Furthermore, Debian's root certificates package is explicitly documented (in the package description, see http://packages.debian.org/sid/ca-certificates for example) as just being a collection of certificates with no particular statement as to whether those certificates are trustworthy to be root certs. I couldn't find a clear policy about the intention of Mageia's rootcerts package, but note that most other distributions (including Fedora and FreeBSD) have decided that they want a useful package of default root certificates, and so they've outsourced the decision to an external entity (generally Mozilla) that runs an acceptance program involving audits. No such entity has accepted CAcert.

Reproducible: 

Steps to Reproduce:
Comment 1 David Walser 2013-11-13 22:10:48 CET
Maybe this will happen if we migrate to Fedora's ca-certificates package.  I know some of our users would be against this though, so probably needs some discussion on the dev mailing list.

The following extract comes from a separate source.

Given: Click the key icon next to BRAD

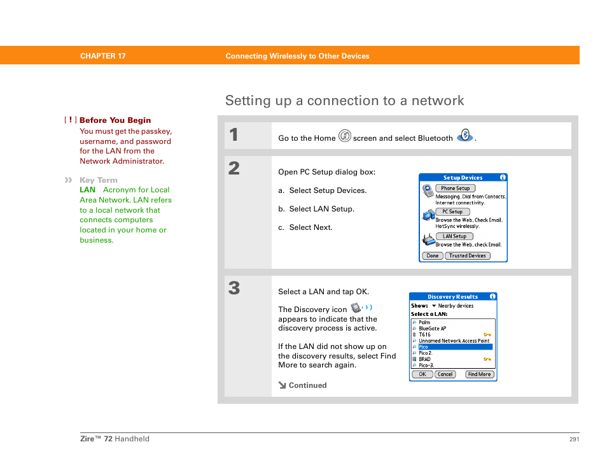Looking at the screenshot, I should point(487,359).
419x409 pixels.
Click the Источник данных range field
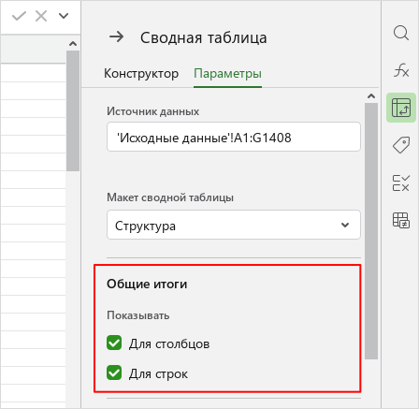(x=234, y=137)
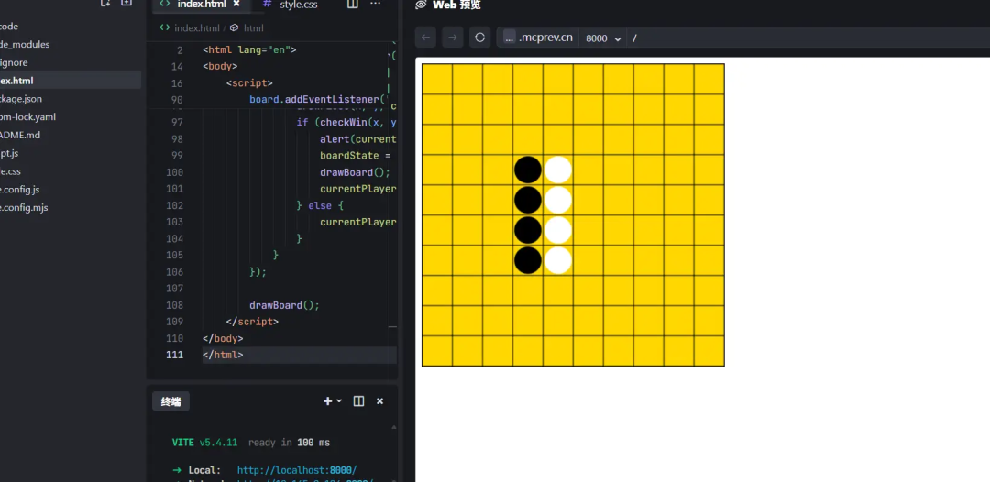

Depends on: (none) => 11398
CC: (none) => luigiwalser, oe

Comment 2 Geoffrey Thomas 2013-11-17 01:01:59 CET
If I understand correctly, Fedora is packaging the Mozilla bundle with no additional roots -- that definitely seems like the right policy to me. See also the discussion in https://fedorahosted.org/fesco/ticket/276 about certificate vetting. Is there an open bug I can follow about switching to the Mozilla bundle?

If you start a thread about CAcert on the dev mailing list, I'd appreciate being Cc'd. I definitely understand that this will be a change that affects existing folks relying on CAcert, but I think doing so, given CAcert's security posture, is a disservice to those users, and a huge disservice to users who aren't (intentionally) relying on CAcert.
Comment 3 Samuel Verschelde 2015-05-17 01:09:46 CEST
Is this bug report still valid for Mageia 4 and/or Mageia 5?

Keywords: (none) => NEEDINFO
Hardware: i586 => All

Comment 4 Marja Van Waes 2015-11-30 14:48:07 CET
(In reply to Geoffrey Thomas from comment #2)

> If you start a thread about CAcert on the dev mailing list, I'd appreciate
> being Cc'd. 

Feel free to be the one starting it, Geoffrey. You have as much right to post on that mailing list as anyone else.

I know little about certificates, but there's ca-cert in /etc/pki/tls/rootcerts/, I assume that's the same as CAcert.

[marja@localhost ~]$ ls -al /etc/pki/tls/rootcerts/ | grep ca-cert
lrwxrwxrwx 1 root root    29 nov  1 16:54 99d0fa06.0 -> ca-cert-signing-authority.pem
-rw-r--r-- 1 root root  8294 nov  1 16:54 ca-cert-signing-authority.pem
[marja@localhost ~]$ 

Assigning to pkg-bugs,  because there is no maintainer.

Note that I don't know whether this bug should be fixed, or closed as wontfix.

Keywords: NEEDINFO => (none)
CC: (none) => marja11
Assignee: bugsquad => pkg-bugs

Comment 5 Thomas Spuhler 2015-12-21 15:20:33 CET
CACERT is working hard to upgrade their system with complete new software. I am not for dropping it. This is the almost the only free Cert we can get.

CC: (none) => thomas

Comment 6 David Walser 2015-12-21 16:21:18 CET
(In reply to Thomas Spuhler from comment #5)
> CACERT is working hard to upgrade their system with complete new software. I
> am not for dropping it. This is the almost the only free Cert we can get.

With letsencrypt launching now, that's not true anymore.  Anyway, as I said before, this isn't the appropriate place to discuss this.
Comment 7 David Walser 2021-07-03 20:44:02 CEST
This was fixed a year ago, as we changed our rootcerts package to work mostly the same as Fedora's ca-certificates.  It was actually fixed in pre-Mageia-8 Cauldron slightly earlier than that.